Ativistas da PALP reuniram ontem com o secretário de Estado da Energia, João Galamba, tendo pedido acesso imediato ao ofício que confirma a renúncia das petrolíferas ENI e Galp em relação aos contratos para o “furo de Aljezur”. E critica “inércia” do Governo.

Representantes da Plataforma Algarve Livre de Petróleo (PALP) reuniram ontem com o secretário de Estado da Energia, João Galamba, questionando sobre a existência do ofício que confirma a renúncia das petrolíferas ENI e Galp em relação aos contratos para o “furo de Aljezur”. Galamba confirmou a existência do mesmo, pelo que a PALP pediu acesso imediato ao documento.

“E não terá outra alternativa que não a de formalizar uma queixa junto da Comissão de Acesso a Documentos Administrativos (CADA) caso não se verifique a publicação do documento. Já anteriormente, e logo após a publicação das notícias sobre a desistência, a PALP fez seguir um pedido para a Direção-Geral de Energia e Geologia (DGEG) que ainda não foi atendido”, informa a organização, através de comunicado.

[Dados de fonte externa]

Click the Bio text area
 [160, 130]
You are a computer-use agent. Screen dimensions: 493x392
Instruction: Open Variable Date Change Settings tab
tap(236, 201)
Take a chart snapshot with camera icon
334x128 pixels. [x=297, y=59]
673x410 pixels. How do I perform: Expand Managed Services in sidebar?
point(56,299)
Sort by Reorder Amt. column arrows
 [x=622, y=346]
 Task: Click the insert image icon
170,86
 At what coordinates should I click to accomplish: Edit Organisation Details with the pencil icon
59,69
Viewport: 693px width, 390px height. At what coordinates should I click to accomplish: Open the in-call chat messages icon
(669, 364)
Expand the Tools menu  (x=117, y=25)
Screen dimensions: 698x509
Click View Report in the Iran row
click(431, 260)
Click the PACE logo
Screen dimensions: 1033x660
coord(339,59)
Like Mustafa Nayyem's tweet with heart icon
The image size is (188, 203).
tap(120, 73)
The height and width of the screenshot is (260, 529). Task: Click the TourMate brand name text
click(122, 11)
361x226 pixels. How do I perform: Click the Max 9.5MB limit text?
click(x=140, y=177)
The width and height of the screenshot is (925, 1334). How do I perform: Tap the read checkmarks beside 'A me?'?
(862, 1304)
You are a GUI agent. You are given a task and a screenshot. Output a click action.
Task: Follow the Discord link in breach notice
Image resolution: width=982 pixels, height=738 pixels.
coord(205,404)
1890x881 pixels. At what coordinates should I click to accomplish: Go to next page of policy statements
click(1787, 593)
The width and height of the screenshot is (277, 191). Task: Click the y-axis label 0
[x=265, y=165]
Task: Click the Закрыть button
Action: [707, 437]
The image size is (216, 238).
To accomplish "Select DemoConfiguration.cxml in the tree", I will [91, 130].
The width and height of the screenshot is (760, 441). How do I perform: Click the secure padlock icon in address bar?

Questionado sobre a intenção da tutela quanto a uma revogação ou a proceder a alterações de fundo ao Decreto-Lei n.º 109/94 – que está na base da constituição dos contratos em vigor -, o secretário de Estado da Energia confirmou que tal não está nos planos do Governo.

“A PALP não pode deixar de expressar frustração perante a falta de vontade política de revogar um decreto que pretende ‘dar um novo impulso às actividades de prospecção e pesquisa de petróleo e, consequentemente, de desenvolvimento e produção’ e ainda fornecer ‘condições de acesso mais favoráveis, simplificando procedimentos administrativos e estabelecendo regras claras ao seu exercício de modo ajustado à realidade e à prática da indústria’. A PALP lamenta a inércia de um Governo que anunciou publicamente que tem metas concretas para atingir a neutralidade carbónica e que emitiu uma moratória à emissão de novas licenças de pesquisa de petróleo”, sublinha a organização.